There is agreement that transparency efforts alone are unlikely to alter the way that healthcare is delivered and priced to a sufficient degree. Hence, changing the incentives that providers, patients and even health plans face are key to achieving sufficient reform to get higher value.
Incentives can be broadly defined or narrowly defined. For example, the mere act of bundling together services for payment creates new incentives, even the bundle cost is the same as the cost of the discrete services before bundling.
For purposes of our strategy framework, we intend this category to be interventions that change the financial incentives facing consumers and providers.
Some of these interventions target consumers, such as Value-Based Insurance Design (VBID) which provides clinically nuanced price signals (in the form of patient cost-sharing) about high and low value services taking into account the patient’s diagnosis. Other examples include wellness programs or the structure of ACA’s tax credit subsides which preserve the incentive to consumers to choose lower cost plans (which, granted, may not be the same thing as the high value plan).

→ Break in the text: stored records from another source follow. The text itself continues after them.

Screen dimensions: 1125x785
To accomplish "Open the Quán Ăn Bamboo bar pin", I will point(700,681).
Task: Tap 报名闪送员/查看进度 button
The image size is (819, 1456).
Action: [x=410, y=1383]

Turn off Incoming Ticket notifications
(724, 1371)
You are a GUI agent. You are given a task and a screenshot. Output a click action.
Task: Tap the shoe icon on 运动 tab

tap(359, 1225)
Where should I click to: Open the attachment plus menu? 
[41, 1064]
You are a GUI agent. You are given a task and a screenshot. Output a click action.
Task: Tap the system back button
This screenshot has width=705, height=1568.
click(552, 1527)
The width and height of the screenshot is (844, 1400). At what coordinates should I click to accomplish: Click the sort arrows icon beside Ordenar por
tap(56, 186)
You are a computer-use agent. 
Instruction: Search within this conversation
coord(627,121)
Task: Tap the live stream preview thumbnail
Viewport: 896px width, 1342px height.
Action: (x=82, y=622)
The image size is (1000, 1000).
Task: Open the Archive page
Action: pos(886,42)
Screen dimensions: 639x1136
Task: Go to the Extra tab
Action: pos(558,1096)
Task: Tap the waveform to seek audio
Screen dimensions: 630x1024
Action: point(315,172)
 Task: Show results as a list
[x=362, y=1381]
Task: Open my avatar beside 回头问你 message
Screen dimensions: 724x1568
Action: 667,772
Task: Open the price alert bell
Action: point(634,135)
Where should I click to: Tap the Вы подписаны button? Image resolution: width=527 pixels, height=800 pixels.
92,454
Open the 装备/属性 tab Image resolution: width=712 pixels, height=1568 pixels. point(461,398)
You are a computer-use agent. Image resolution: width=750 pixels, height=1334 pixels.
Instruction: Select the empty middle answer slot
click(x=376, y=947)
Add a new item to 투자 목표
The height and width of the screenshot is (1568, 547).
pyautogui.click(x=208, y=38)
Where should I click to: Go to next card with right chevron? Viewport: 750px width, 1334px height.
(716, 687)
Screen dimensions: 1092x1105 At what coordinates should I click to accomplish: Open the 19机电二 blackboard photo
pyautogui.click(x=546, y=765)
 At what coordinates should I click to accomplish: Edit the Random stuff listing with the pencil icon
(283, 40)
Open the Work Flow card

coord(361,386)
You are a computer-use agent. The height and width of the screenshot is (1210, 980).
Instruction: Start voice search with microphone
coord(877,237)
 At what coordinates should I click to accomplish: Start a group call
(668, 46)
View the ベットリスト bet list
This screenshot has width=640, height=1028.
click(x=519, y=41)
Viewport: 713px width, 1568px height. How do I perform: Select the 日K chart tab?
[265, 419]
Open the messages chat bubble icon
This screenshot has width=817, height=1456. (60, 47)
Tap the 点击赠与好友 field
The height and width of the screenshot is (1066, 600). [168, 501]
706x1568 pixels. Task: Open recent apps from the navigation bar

Provider-facing incentives are the key, over and above, those facing consumers. Providers direct almost all of our healthcare dollars through their practice patterns, treatment recommendations and referral patterns.
Provider payment strategies, generally known as pay for performance (P4P), use evidence-based measures of quality, effectiveness, and efficiency to classify or select providers, and to determine how much they are paid.
While payers are expanding the use of contracting arrangements that have a value-based component,1 few providers face what is known as “down-side” risk, that is, significant financial risk if they fail to better manage the cost and quality of care.2
Another overarching consideration for the use of financial incentives is the role of quality measures. Experts warn that if you change financial incentives, but don’t have a robust system for measuring quality, then we're not leaving patients better off. And even though there are a plethora of quality measures, there is widespread agreement that not enough of them are outcomes based, that risk adjustment is imperfect and that consumer-facing measures do not yet engage their intended audience.
What’s clear is that the financial incentives facing providers and patients must be aligned with where we want healthcare delivery to go. What isn’t clear is how large a role financial incentives play in our overall solution set, compared to other approaches.
Interventions that change incentives…
1. See Catalyst for Payment Reform, National Scorecard On Payment Reform, 2014; and Medicare announcement increased use of value based payment: http://www.hhs.gov/news/press/2015pres/01/20150126a.html
2. For example, CMS proposes to delay for three years the requirement that providers in its Shared Savings accountable care program accept the risk of losses.